2.16. L'interessato ha proposto ricorso al Tribunale
amministrativo regionale per il Lazio, insistendo nella propria tesi
- argomentata anche mediante richiami alla giurisprudenza
costituzionale - secondo cui la fattispecie si sarebbe perfezionata,
e il diritto sarebbe maturato, prima dell'entrata in vigore delle
norme abrogatrici.
2.17. Il Ministero dell'economia si e' costituito nel giudizio di
primo grado, resistendo al ricorso.
3. Con sentenza 8 marzo 2023, n. 3831, il Tribunale
amministrativo regionale per il Lazio ha respinto il ricorso,
compensando le spese di lite.
In particolare, secondo il Tribunale, il diritto alla percezione
del premio sorgerebbe solo con il collocamento a riposo del militare,
pertanto non poteva ritenersi «quesito» al momento in cui sono
entrate in vigore le norme abrogatrici. Per la stessa ragione, la
disciplina sopravvenuta non potrebbe ritenersi incostituzionale per
lesione del legittimo affidamento dei dipendenti.

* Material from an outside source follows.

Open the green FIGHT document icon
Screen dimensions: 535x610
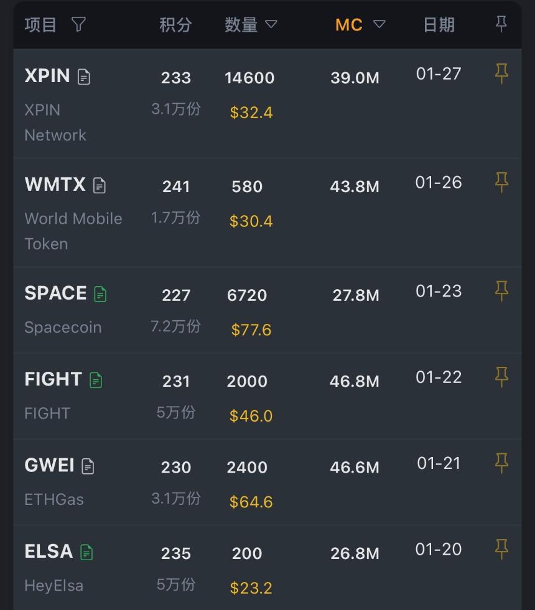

4. Il militare ha proposto appello contro la decisione, deducendo
i seguenti motivi:
I) carenza, illogicita' e contraddittorieta' di motivazione
in ordine al vizio di eccesso di potere;
II) illogicita' della motivazione in ordine alla violazione
dell'art. 2186, comma 1, del decreto legislativo 15 marzo 2010 n. 66,
(che a sua volta aveva abrogato dapprima gli art. 1, 2 e 4 e quindi
anche l'art. 3 della legge n. 42/2000) e dell'art. 11 delle
diposizioni sulla legge in generale.
4.1. Nel giudizio di secondo grado si e' costituito il Ministero
dell'economia, chiedendo il rigetto dell'appello, anche con memoria
depositata il 4 marzo 2026.
4.2. All'udienza pubblica del 14 aprile 2026 la causa e' passata
in decisione.
5. In via preliminare, si osserva che la giurisprudenza, tanto
amministrativa, quanto costituzionale, si e' pronunciata in piu'
occasioni sul «premio antiesodo» e sulla relativa abrogazione: sia
con riferimento ai controllori di volo (Corte costituzionale, 5
luglio 2022, n. 169), sia soprattutto rispetto ai piloti delle Forze
armate, il cui caso risulta pressoche' analogo a quello di specie (e
per i quali e' stata sollevata questione di costituzionalita' da
Cons. Stato, sez. II, 21 marzo 2023, n. 2881, che e' stata giudicata
fondata da Corte costituzionale, 11 dicembre 2023, n. 216).
6. Prima di esaminare i motivi di appello, e' opportuno
ripercorrere sinteticamente l'evoluzione della disciplina relativa al
«premio antiesodo» per gli ufficiali della Guardia di finanza.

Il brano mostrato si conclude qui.